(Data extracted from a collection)
%%

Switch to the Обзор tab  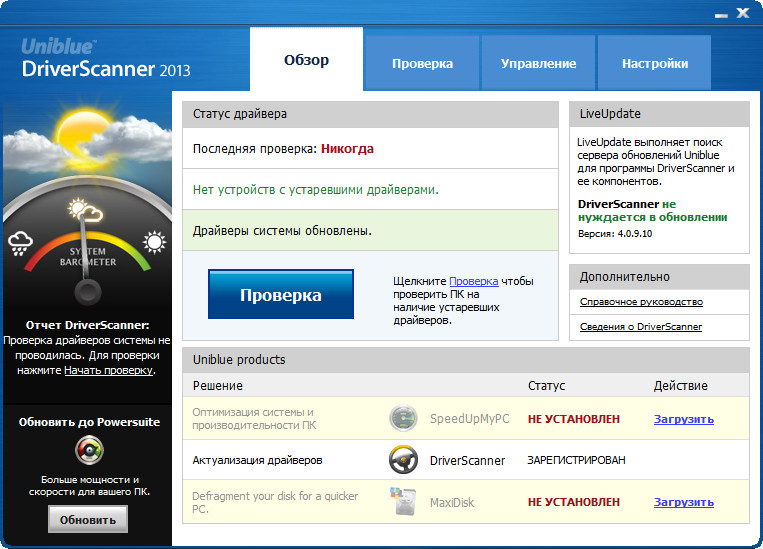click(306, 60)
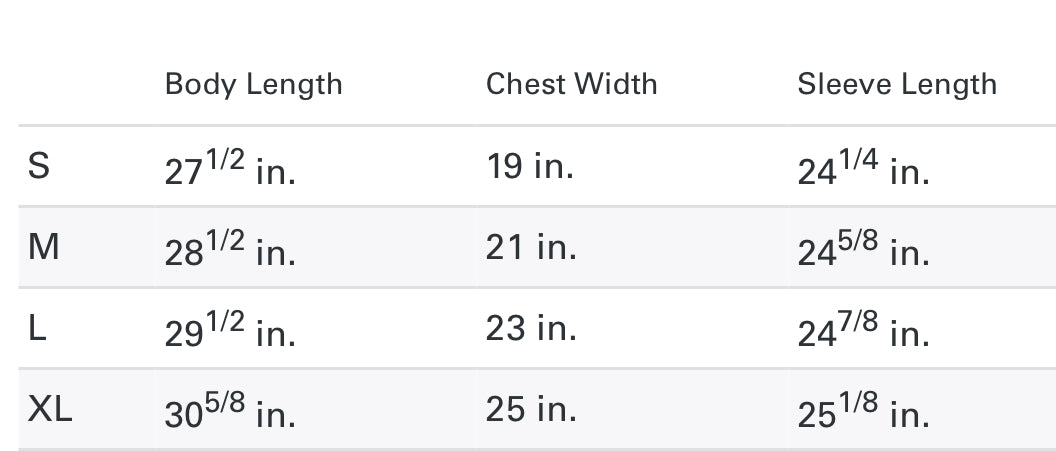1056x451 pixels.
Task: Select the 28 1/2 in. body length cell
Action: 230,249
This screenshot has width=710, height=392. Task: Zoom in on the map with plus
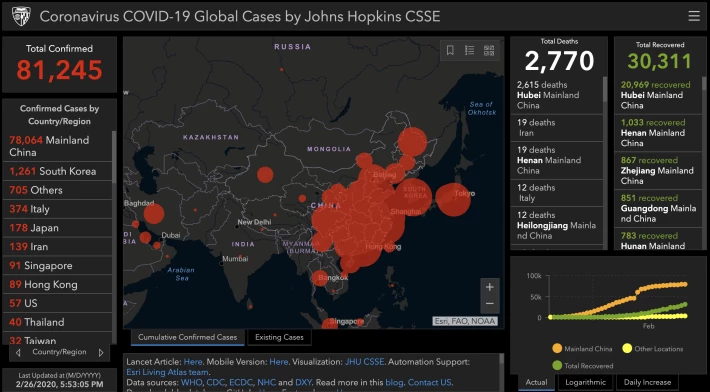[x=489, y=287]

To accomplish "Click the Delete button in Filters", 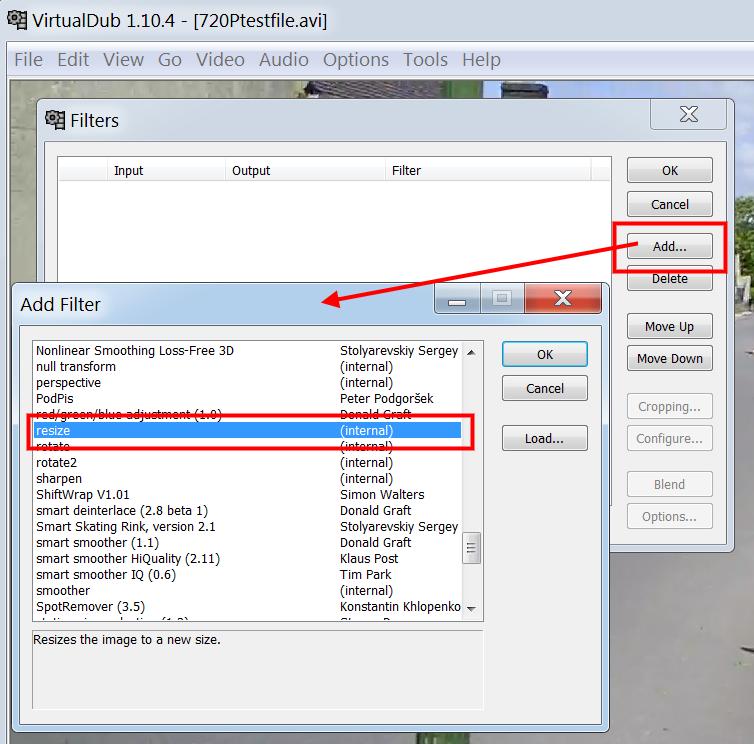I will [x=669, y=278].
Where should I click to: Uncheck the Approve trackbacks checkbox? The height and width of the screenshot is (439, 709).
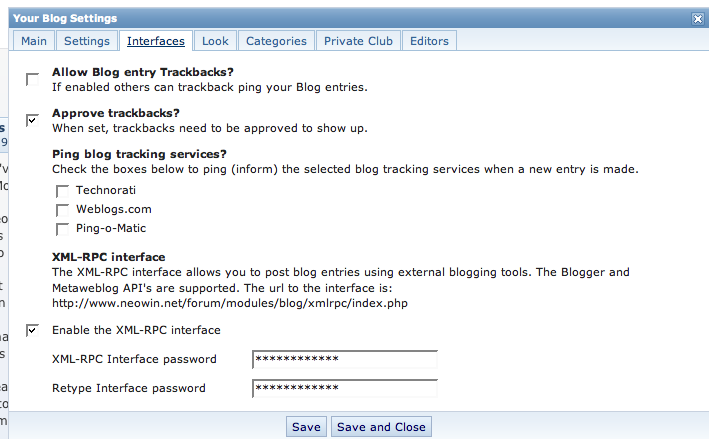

%%

WORK TO COMPLETE: Pull out every line above that contains the string "Task", treating uppercase and lowercase letters as distinct.

THE RESPONSE:
Task: Select the 28 1/2 in. body length cell
This screenshot has width=710, height=392. Task: Zoom in on the map with plus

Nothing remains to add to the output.